Anyway, most of my shots are of her.









"MAH BALL!"














"hey, mom-lady, whatchu got?"






"BUT OF COURSE I speak Toy very well, yes."







"GIVE ME MAH TOY, MOM-LADY!!!"



















"hehehe"







"hahahahaha!"








"BAHAHAHAHAHAHAHAHAHAHAHAHA"







"OMGZ ROTFLMAO GTFO, that's funny schtuff, mom-lady!"














BEST EARS. EVER.














"Oh no.  I didn't mean to get the door all dirty.  Can I come inside anyway, plz?"







THE END.


----------



## sarallyn (May 30, 2008)

YAYA ella.


----------



## Chewbecca (May 31, 2008)

ohmygod.

Holy crap.  I didn't realize you liked photography!
YAY!  Now I don't feel so alone here.:mrgreen:
And where are the pics of Miss Gracie??? HUH?:mrgreen:


----------



## sarallyn (May 31, 2008)

Chewbecca said:


> ohmygod.
> 
> Holy crap.  I didn't realize you liked photography!
> YAY!  Now I don't feel so alone here.:mrgreen:
> And where are the pics of Miss Gracie??? HUH?:mrgreen:



I'm kinda into photography, but it's hard because I only have a film SLR.
maybe i'll post some good pictures of Gracie next week.

until then, MORE ELLA! :heart::heart::heart:


----------



## Chewbecca (May 31, 2008)

Well,  I am hoping to get some naked pics of her today (no collar or harness on, that is!), so when I do, I'll post them.:mrgreen:

I've been practicing taking my pictures of my son.  He's SOOO easy to take pictures of because he's a total ham for the camera.  He's always moving, always posing, and ALWAYS being goofy.


----------



## DRoberts (Jun 1, 2008)

My what big ears you have...
Love the "laughing dog"!


----------



## TrickyRic (Jun 2, 2008)

The background lets these shots down somewhat I feel. The shot with the ball, second to last, looks the most photogenic to me. That one stands out from the rest.


----------



## Chewbecca (Jun 2, 2008)

Droberts-
Glad you enjoyed the "laughing series".




TrickyRic said:


> The background lets these shots down somewhat I feel. The shot with the ball, second to last, looks the most photogenic to me.

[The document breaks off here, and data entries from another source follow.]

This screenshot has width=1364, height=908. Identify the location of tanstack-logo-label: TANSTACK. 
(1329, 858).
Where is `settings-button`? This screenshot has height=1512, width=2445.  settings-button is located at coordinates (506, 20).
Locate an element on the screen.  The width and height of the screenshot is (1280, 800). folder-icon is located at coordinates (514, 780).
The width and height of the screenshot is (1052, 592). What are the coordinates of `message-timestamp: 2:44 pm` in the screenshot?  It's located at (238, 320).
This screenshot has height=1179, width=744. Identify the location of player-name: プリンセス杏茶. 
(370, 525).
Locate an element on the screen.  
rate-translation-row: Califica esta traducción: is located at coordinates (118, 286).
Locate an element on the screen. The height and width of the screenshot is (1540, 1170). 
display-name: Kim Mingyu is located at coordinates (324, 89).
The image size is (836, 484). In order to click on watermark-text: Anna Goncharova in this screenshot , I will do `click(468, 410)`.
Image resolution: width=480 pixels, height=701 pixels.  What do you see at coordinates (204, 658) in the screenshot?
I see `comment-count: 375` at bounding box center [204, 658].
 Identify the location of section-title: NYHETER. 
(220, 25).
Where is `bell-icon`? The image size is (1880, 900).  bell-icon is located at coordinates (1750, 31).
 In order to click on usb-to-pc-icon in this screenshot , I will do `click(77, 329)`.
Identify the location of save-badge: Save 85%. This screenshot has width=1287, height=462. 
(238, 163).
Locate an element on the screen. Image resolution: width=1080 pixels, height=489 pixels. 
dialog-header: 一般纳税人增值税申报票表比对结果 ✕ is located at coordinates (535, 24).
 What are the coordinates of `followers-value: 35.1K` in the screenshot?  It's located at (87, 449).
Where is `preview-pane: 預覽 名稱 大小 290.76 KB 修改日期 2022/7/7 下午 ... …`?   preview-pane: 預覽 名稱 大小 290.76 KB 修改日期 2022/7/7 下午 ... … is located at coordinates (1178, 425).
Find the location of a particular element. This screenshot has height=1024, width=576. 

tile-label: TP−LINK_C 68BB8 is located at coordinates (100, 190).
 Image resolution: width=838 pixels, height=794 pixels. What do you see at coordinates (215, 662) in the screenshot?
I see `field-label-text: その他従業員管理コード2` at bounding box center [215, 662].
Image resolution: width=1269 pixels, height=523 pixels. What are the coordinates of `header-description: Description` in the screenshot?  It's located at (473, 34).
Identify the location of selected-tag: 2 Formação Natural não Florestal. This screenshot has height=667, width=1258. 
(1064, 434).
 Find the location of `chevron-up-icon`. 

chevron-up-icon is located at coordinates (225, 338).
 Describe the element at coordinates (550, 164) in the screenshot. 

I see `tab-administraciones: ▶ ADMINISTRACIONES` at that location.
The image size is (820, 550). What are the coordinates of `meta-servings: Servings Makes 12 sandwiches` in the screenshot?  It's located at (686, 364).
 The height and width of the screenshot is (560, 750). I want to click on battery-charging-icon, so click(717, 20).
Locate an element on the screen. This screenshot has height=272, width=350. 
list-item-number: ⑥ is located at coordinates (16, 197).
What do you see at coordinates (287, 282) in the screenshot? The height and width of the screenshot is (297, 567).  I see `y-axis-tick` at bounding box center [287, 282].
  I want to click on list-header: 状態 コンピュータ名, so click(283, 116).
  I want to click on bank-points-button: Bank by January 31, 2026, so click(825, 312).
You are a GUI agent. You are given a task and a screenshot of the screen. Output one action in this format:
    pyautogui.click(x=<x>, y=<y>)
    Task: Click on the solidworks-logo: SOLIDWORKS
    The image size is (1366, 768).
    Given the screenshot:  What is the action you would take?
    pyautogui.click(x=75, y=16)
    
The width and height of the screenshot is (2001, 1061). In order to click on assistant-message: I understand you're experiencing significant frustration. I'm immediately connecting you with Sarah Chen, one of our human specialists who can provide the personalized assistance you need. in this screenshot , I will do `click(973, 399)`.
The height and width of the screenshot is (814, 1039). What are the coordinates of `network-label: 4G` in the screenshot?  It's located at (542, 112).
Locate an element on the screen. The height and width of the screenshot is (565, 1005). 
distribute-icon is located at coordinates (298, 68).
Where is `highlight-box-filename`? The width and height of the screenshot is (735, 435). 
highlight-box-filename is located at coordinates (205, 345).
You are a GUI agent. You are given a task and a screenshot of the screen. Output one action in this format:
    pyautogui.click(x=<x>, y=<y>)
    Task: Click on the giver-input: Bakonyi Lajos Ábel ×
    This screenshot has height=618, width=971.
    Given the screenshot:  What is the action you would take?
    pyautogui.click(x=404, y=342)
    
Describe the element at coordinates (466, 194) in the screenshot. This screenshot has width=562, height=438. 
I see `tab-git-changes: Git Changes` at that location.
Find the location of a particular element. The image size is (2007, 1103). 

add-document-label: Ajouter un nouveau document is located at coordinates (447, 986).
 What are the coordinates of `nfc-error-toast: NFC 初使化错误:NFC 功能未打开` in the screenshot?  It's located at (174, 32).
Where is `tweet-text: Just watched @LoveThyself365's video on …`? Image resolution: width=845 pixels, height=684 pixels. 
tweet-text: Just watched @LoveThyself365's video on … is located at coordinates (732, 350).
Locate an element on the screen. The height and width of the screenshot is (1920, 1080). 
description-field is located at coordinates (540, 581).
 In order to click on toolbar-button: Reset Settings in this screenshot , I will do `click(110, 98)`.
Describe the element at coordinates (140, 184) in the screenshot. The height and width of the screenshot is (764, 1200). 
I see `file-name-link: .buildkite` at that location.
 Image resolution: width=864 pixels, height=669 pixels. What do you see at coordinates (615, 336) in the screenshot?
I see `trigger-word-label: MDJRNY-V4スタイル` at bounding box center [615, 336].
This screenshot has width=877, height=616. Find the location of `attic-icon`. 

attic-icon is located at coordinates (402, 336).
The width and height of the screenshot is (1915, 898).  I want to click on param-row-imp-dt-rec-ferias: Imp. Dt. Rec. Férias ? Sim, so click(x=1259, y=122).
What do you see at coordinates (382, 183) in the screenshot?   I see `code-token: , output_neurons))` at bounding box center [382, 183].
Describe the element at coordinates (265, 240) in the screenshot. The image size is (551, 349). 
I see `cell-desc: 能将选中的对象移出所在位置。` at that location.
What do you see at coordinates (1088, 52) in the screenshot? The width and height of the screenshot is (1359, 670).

That one stands out from the rest.



TrickyRic,

I really appreciate your opinion.  I didn't post these for critique and criticism, but I welcome it anyway.

These pics were taken mainly for fun because I had only gotten my camera 3 days before and was just practicing taking pics.  Nothing serious, just fun.

If you only knew how difficult it is to photograph that dog (especially in motion), you might change your opinion.:lmao:


----------



## TrickyRic (Jun 2, 2008)

Don't take my post too seriously, LOL. I personally take far too many 'Just for fun' shots and don't expect you to always think about composition.

However, when it comes to a shot of somebodies pet, the sentimental value only comes into account if you're the owner so unless the composition is there, it's hard for a shot like these to do anything for the average joe like me.


----------



## sarallyn (Jun 2, 2008)

This is just for fun TrickyRic, please don't C&C if not asked. Hence, "just for fun".


----------



## TrickyRic (Jun 2, 2008)

Wow I really didn't mean to cause a riot =). I was really only making a passing comment and I'm pretty sure Chewbecca understands this.



> I really appreciate your opinion. I didn't post these for critique and criticism, but I welcome it anyway.


----------